Brief:
- Apple's sales and profit fell during the holiday season for the first time in over a decade and the company warned that the slowdown has lasted into this year in a press release. The iPhone maker's revenue fell 4.5% to $84.3 billion during the three months ended Dec. 29 from a year earlier and its profit slipped by 0.5% to $19.97 billion. Apple estimated that revenue for the March quarter will be $55 billion to $59 billion, less than the average consensus estimate of $59.98 billion, according to FactSet data cited by The Wall Street Journal.
- IPhone sales dropped 15% to $51.98 billion, making the flagship device the only product to see a revenue decline among its Mac computers, iPad tablets and wearable devices like the Apple Watch. Sales in Greater China, which includes Hong Kong and Taiwan, plunged 27% to $13.17 billion as Apple lost out to less expensive Chinese brands like Huawei, Vivo and Oppo.

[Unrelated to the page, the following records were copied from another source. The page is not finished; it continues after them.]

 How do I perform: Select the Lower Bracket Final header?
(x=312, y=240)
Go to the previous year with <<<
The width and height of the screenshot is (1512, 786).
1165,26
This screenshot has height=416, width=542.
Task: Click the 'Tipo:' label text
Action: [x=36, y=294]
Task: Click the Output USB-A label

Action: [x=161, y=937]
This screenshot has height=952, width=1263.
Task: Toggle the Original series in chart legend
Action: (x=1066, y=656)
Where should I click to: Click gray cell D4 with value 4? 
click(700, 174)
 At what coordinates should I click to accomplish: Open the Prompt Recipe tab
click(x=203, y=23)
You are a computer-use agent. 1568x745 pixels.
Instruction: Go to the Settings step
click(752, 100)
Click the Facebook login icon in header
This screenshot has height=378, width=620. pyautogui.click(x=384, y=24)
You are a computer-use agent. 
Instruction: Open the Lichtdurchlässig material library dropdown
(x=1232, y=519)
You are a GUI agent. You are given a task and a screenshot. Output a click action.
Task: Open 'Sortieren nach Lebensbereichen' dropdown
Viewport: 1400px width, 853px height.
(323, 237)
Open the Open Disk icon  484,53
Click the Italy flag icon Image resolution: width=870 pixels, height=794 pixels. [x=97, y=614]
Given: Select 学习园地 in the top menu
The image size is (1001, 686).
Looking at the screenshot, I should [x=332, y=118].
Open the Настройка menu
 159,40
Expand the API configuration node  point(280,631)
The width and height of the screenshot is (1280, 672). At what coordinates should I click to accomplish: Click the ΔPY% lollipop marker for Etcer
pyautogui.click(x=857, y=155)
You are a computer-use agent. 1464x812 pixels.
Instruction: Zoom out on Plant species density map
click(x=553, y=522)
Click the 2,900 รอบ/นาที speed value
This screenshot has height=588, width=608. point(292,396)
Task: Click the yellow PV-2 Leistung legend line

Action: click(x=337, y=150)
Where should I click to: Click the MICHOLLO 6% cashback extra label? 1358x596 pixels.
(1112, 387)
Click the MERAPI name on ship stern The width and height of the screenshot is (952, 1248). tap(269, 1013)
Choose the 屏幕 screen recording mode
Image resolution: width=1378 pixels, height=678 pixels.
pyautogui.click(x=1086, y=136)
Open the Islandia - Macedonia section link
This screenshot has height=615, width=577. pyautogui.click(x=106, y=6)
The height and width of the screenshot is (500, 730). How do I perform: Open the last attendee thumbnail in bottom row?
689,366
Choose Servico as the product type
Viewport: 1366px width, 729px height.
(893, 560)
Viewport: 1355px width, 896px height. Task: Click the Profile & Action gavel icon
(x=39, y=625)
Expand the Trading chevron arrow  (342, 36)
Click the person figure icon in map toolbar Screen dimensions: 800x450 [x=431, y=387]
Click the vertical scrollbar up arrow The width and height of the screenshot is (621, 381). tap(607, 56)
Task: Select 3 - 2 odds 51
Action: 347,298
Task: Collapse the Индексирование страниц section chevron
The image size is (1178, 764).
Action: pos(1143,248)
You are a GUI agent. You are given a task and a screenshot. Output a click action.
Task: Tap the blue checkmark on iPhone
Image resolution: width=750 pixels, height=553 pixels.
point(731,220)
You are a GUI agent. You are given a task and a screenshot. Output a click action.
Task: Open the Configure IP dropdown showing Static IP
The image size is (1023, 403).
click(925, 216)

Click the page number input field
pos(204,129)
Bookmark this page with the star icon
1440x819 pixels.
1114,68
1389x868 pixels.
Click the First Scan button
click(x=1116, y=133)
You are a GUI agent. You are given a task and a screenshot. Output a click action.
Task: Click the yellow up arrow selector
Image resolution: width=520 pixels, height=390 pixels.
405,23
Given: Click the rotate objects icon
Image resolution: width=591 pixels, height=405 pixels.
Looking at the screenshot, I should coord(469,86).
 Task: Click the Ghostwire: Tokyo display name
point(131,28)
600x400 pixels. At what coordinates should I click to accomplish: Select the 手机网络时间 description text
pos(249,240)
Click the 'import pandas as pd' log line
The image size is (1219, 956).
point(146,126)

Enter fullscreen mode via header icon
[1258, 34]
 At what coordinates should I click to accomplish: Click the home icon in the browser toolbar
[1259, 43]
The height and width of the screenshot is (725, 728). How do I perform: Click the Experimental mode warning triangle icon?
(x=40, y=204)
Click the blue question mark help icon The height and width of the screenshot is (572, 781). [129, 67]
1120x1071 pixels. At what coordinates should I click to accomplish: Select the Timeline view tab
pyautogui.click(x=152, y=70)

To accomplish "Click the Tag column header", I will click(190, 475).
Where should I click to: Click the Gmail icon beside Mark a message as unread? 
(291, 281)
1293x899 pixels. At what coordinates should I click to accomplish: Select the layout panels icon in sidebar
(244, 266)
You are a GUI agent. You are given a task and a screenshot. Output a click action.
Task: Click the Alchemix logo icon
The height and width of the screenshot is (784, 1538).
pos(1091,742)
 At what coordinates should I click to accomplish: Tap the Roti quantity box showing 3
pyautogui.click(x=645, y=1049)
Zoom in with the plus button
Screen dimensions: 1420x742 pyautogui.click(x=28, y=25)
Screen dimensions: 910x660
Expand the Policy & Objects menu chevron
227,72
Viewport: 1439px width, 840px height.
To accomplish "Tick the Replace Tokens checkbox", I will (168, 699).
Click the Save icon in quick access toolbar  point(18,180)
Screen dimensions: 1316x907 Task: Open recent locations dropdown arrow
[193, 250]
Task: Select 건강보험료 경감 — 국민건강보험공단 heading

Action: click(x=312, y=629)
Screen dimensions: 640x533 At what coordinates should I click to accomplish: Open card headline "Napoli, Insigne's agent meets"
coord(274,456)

- Apple also is rushing to fix a bug in its FaceTime video-chat service that lets people listen to users of iPhones, iPads and Macs. A 14-year-old iPhone user in Arizona discovered the flaw and his mother posted a warning on social media on Jan. 20. Apple didn't acknowledge the problem until a week later, an embarrassing delay for a company that trumpets its privacy protections.
Insight:
Apple's results were in line with lowered guidance that CEO Tim Cook provided on Jan. 2, when the company said a significant slowdown in China and supply constraints are limiting growth. Apple has been too dependent on the iPhone for sales growth, making the company vulnerable to low-cost competitors whose technology is improving. In China, Tencent's WeChat app acts like a miniature mobile operating system on Android-based phones, making their features more like Apple's iOS. China's economic growth has slowed to a three-decade low and the smartphone market has matured with total shipments dropping 14% in 2018, per researcher Canalys. Cook said the company is looking at cutting prices of iPhones in China.
IPhone sales fell 15% but Apple's overall revenue only dropped 4.5%, indicating the company is growing somewhat less dependent on a single hit product. "Many of its other devices did well, including iPads, wearables and iMacs," Yoram Wurmer, principal analyst at researcher eMarketer, said in a statement to Mobile Marketer. "But the iPhone has been the big driver for Apple's earning for the past decade, so investors will likely be curious to see how Apple plans to regain its momentum." Apple last week cut jobs in its secretive self-driving car division, leading to greater speculation about its plans in that area.
The rollout of high-speed 5G mobile technology likely will be the next major driver of smartphone sales growth, with Gartner predicting 5G mobile phones sales will total 65 million units in 2019. However, Apple isn't set to release a 5G iPhone until next year, lagging behind rival Samsung. Apple now has 1.4 billion active devices, an increase from 100 million last year, including 900 million iPhones.
Apple's wearables, home and accessories category saw a 33% gain in sales to $7.31 billion as the HomePod smart speaker was available for its first holiday season. Apple had to delay the product's release from 2017, giving rivals like Amazon and Google a chance to strengthen their dominance in the growing market for smart-home devices. Apple this month introduced the HomePod to mainland China and Hong Kong, just in time for the Chinese New Year holiday that starts on Feb. 5.
Apple's high-margin services business, which includes the App Store, Apple Pay, Apple Music, iTunes and iCloud storage, showed healthy growth of 19% to $10.88 billion, putting the company on track to reach its of annual goal of $50 billion by 2020. The company said it has 50 million paid subscribers to Apple Music and 85 million active users of Apple News, its digital news aggregator. Apple Pay transactions doubled to 1.8 billion in 2018, another healthy sign. The company is looking to build out its subscription business for magazines after acquiring online newsstand Texture last year. The tech giant also has been privately discussing a "Netflix for games" service with game developers since the second half of 2018.